» **DONNÉES EXTRAITES**:
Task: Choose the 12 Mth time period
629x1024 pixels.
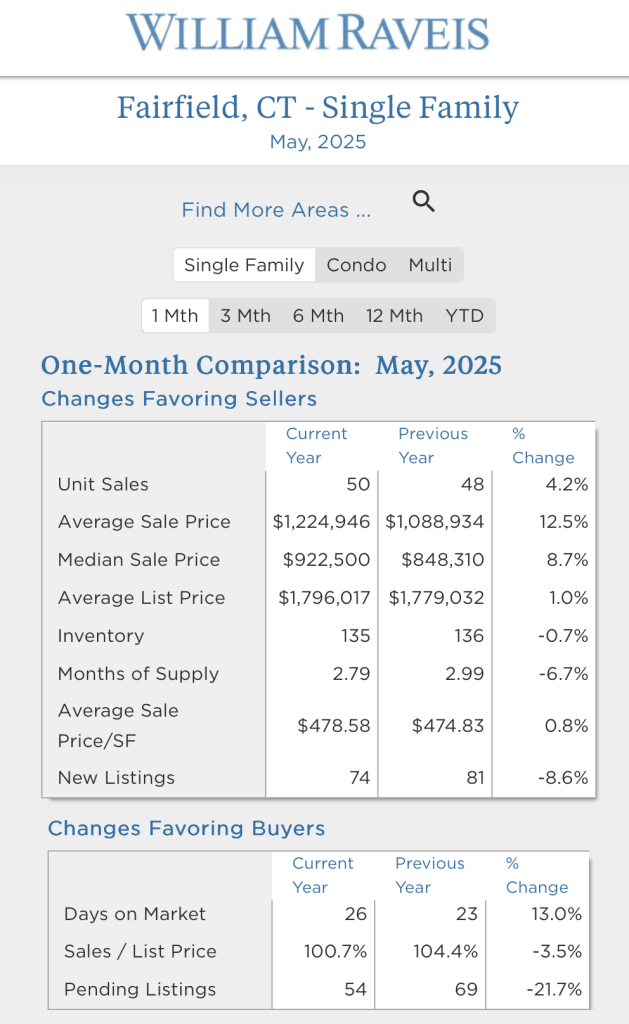Action: 394,316
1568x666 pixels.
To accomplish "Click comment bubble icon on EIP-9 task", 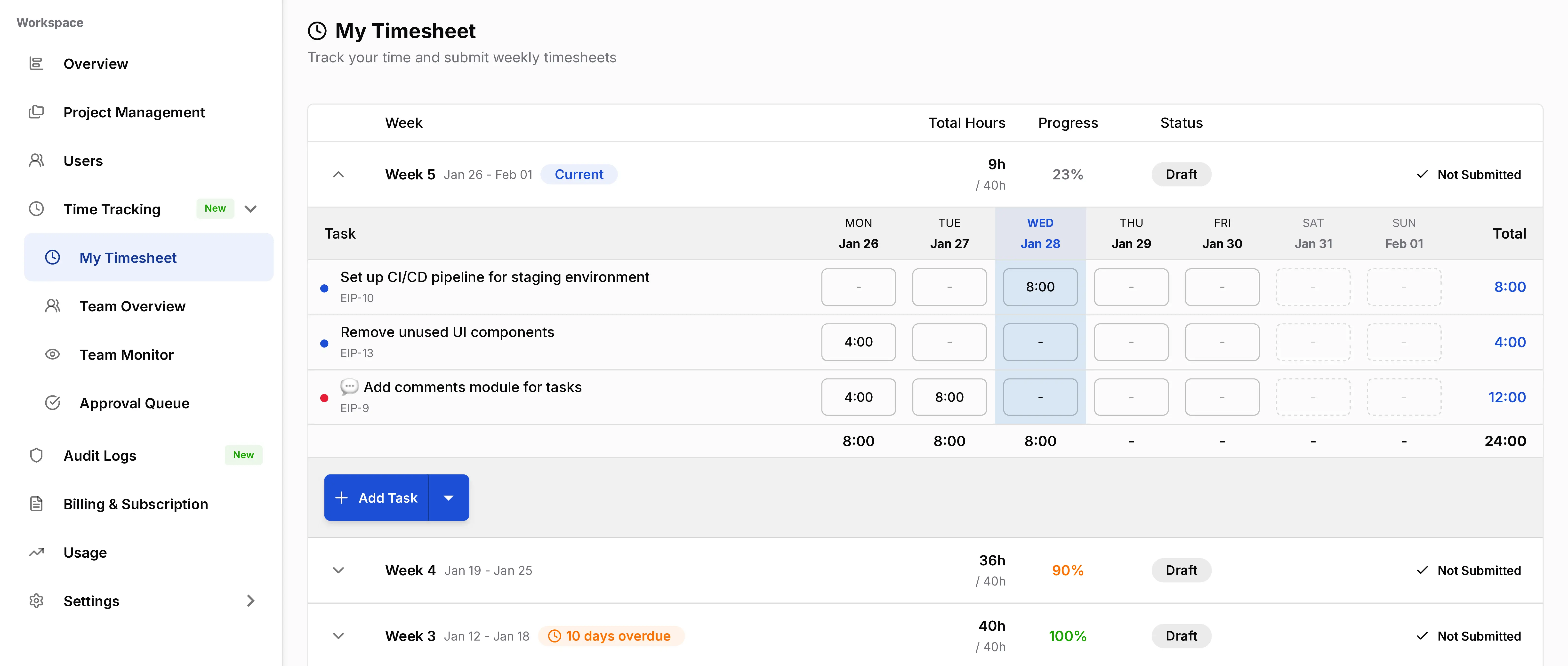I will coord(349,386).
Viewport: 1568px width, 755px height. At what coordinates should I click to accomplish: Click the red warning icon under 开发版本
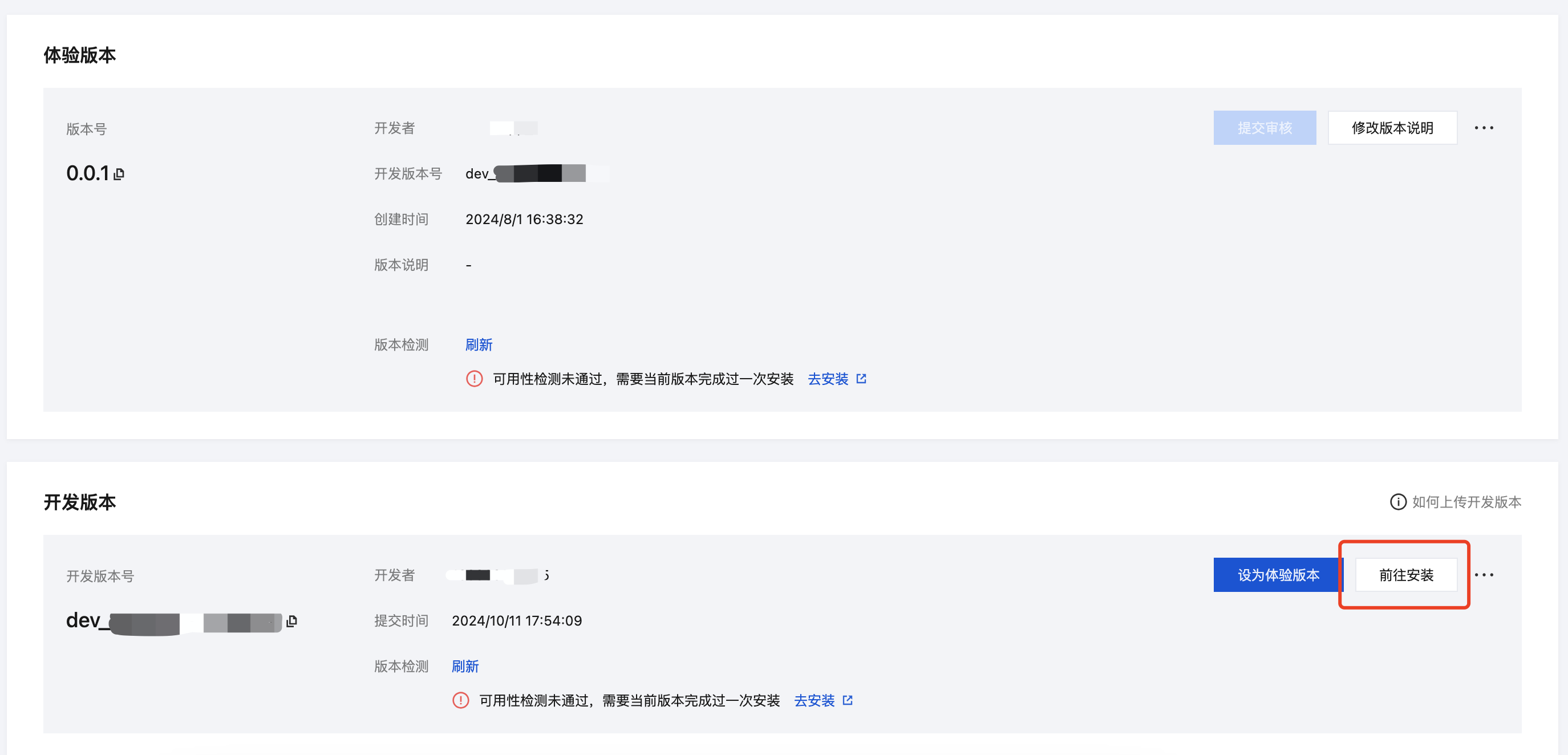[x=461, y=700]
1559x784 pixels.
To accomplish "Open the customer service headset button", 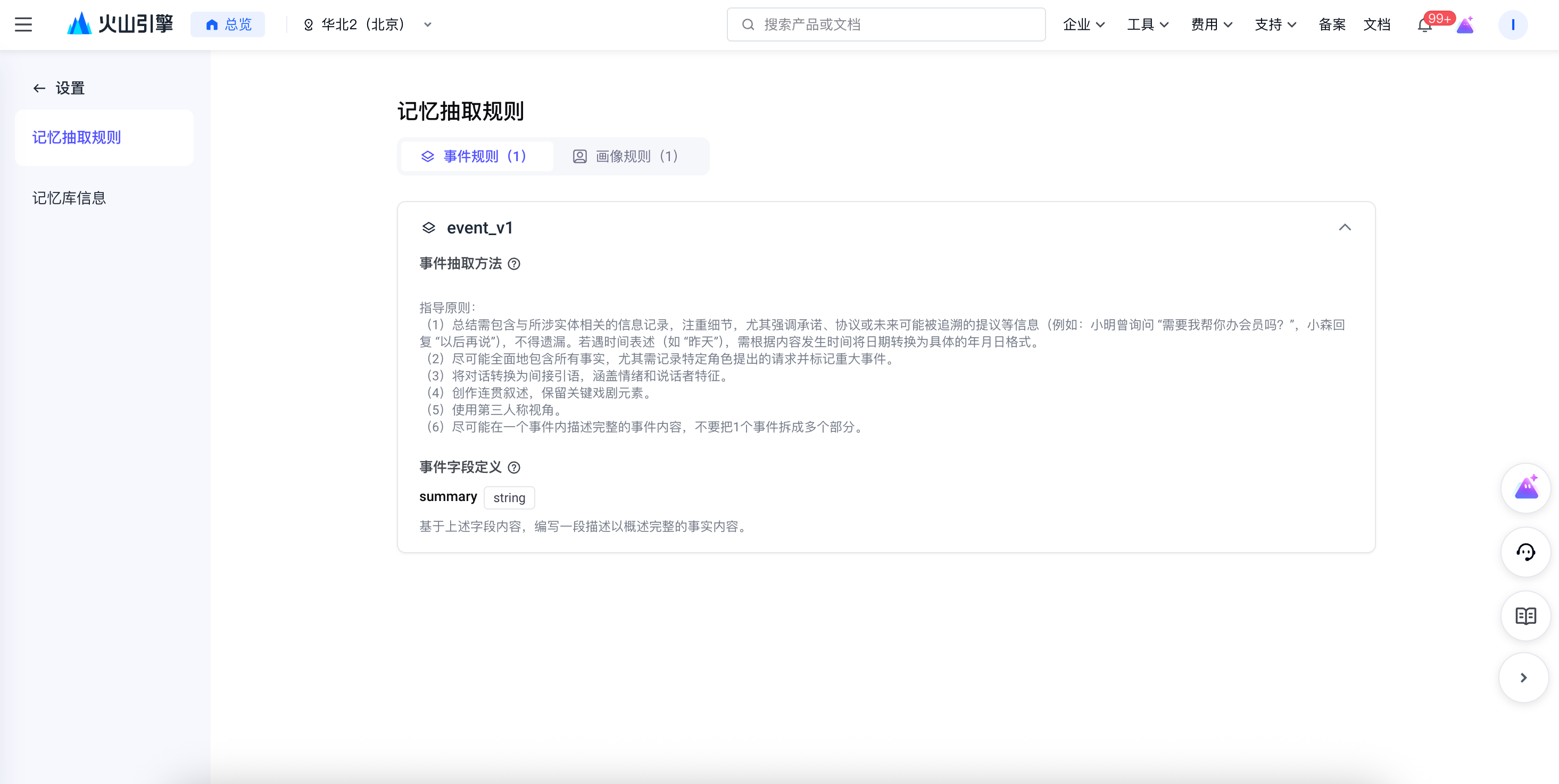I will coord(1525,552).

» **CONSIGNE ÉCRITE**: Filtrez les données ci-dessus : quelles lignes contiennent le mot « pixels » ? Recopiez chacune d'elles en entier.

» **BONNE RÉPONSE**:
629x1024 pixels.
1568x666 pixels.
1559x784 pixels.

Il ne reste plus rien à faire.